THE REQUEST
Copy the entries below word for word, starting at the line that contains "Where should I click to: Select" and ending after the line that contains "pyautogui.click(x=119, y=509)".

** START RECORDS SHOWN **

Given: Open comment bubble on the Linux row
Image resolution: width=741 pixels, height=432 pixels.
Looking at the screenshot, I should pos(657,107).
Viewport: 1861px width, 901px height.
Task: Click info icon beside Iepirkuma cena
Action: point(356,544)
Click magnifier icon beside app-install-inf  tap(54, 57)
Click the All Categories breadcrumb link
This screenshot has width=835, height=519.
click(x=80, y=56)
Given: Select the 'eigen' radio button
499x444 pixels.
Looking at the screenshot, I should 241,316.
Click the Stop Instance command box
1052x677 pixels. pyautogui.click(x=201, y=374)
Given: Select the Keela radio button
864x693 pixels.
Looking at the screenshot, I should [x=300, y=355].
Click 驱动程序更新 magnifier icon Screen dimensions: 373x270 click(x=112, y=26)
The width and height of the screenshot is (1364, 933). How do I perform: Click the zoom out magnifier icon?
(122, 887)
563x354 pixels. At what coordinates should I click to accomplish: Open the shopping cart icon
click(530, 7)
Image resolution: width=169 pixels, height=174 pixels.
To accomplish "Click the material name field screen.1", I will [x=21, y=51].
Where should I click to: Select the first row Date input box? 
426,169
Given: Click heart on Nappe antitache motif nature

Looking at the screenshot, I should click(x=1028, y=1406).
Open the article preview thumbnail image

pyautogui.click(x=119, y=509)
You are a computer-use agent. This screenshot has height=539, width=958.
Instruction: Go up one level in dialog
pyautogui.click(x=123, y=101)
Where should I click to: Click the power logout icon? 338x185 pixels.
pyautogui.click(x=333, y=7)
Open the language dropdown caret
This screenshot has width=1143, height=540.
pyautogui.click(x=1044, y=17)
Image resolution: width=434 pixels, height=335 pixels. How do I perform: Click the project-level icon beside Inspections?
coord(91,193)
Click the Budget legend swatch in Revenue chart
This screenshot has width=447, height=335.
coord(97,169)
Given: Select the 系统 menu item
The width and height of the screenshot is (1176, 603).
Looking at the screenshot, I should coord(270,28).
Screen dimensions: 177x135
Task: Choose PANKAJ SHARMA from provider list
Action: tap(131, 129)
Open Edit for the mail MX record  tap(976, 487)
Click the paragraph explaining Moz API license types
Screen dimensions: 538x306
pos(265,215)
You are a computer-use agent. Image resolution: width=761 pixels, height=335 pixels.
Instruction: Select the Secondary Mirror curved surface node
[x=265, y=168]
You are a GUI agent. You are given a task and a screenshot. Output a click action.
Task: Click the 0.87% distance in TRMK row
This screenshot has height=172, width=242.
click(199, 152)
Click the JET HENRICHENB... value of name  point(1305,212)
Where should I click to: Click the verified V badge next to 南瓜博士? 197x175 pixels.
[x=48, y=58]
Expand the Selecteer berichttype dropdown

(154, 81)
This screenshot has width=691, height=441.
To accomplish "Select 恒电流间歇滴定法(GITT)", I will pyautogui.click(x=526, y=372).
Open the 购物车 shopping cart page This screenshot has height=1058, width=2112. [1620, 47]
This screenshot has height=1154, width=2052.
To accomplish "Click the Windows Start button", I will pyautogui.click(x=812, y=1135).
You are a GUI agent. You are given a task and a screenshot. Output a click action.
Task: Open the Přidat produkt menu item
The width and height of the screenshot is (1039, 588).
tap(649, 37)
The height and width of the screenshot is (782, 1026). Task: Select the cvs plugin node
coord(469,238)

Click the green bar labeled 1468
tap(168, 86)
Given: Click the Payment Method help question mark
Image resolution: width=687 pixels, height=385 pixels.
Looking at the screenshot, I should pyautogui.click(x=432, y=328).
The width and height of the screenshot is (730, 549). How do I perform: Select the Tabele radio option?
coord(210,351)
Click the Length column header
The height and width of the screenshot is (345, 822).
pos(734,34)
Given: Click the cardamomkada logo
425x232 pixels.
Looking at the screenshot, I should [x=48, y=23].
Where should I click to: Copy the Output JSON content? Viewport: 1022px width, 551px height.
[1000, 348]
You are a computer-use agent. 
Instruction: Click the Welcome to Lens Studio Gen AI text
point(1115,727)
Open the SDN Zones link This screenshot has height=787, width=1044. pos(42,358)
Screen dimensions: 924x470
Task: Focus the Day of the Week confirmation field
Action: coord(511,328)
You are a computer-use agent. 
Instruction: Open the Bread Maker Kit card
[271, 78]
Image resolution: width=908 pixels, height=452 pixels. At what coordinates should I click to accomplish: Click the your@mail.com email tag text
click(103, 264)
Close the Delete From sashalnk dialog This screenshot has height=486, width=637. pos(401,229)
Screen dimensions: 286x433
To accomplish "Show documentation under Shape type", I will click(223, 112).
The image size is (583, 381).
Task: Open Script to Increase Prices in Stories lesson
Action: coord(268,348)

** END RECORDS SHOWN **

RESULT FOR THIS TASK
Where should I click to: Select the first row Date input box? 
426,169
Given: Click heart on Nappe antitache motif nature

Looking at the screenshot, I should click(x=1028, y=1406).
Open the article preview thumbnail image

pyautogui.click(x=119, y=509)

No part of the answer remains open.